Stick In The Wheel: A Thousand Pokes. Album Review.

Liverpool Sound and Vision Rating 9/10

When we sing in the voices of the downtrodden, when we admit to ourselves that the songs we sing are not from an exalted high praising the so-called great and good, but ones that sit in the realm of the beggar’s folk dance, the vagabond and the hobo’s Mosh, and the parody of the discotheque frequented by the cash strapped and harbingers of the bouncing cheque, then we show the world just how to give A Thousand Pokes to the classless upper classes and the wannabe nouveau riche who see the world as a plaything without understanding the most basic of rules.

The superb Stick In The Wheel have returned to the foreground of the satirical divine is not only welcome, it is the reward we all deserve for the terrible times we have lived through, the incentive driven cool and payback for the way the echelons of society have mocked their wealth, status, and privilege in ways that have crippled life, made it almost impossible to kick upwards.

Stick In The Wheel’s Nicola Kearey and Ian Carter style is never in doubt, it is engaging, full of dramatic sequences, and praised be with a joyful sarcasm that underlines themes of global fear, the mass corruption inherent as greed is lorded as a virtue, and the ever sweeping political turmoil that ranges from congratulating war and embracing perpetual insanity.   

Each track is one steeped in glorious revolution, from the sardonic and cynical view as if delivered from the stage of the East End music hall, to the scathing and corrosive substance of language delivered with gentle grins of harshness, the pairing turn on every biting expression possible, and as tracks such the acid dripped opening of Crystal Tears, Lavender, What Can The Matter Be?, Watercross-o, the excellent and brow defining Steals The Thief, and the album’s title track of A Thousand Pokes, is a 21st music extravaganza that resembles a night in a Victorian/Edwardian music hall filled with characters brought forth from Chaucer’s Canterbury Tales, thoughtful, demonstrative, educational, vital to raising the spirits of the listener and with hope of acceptance in the pushing them to stand firm, to fight back against the undoing of language and working class humour.
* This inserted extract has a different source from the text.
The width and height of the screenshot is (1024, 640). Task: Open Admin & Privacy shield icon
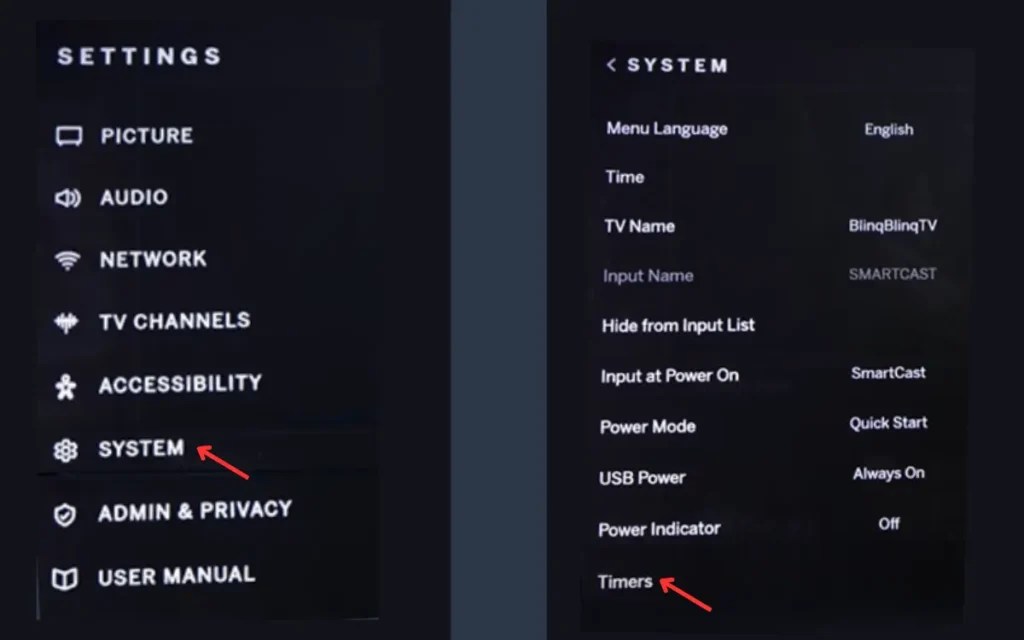click(x=65, y=512)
A beggar’s banquet, a feast of wit, a series of individuals made stars by Stick In The Wheel as their stories thrill and haunt the listener; this is restoration of the ability to kick upwards whilst acknowledging the belief that forever holds true in the darkest alleys and the unlit streets of sarcasm and ironic truth.

Stick In The Wheel release A Thousand Pokes on 11th October.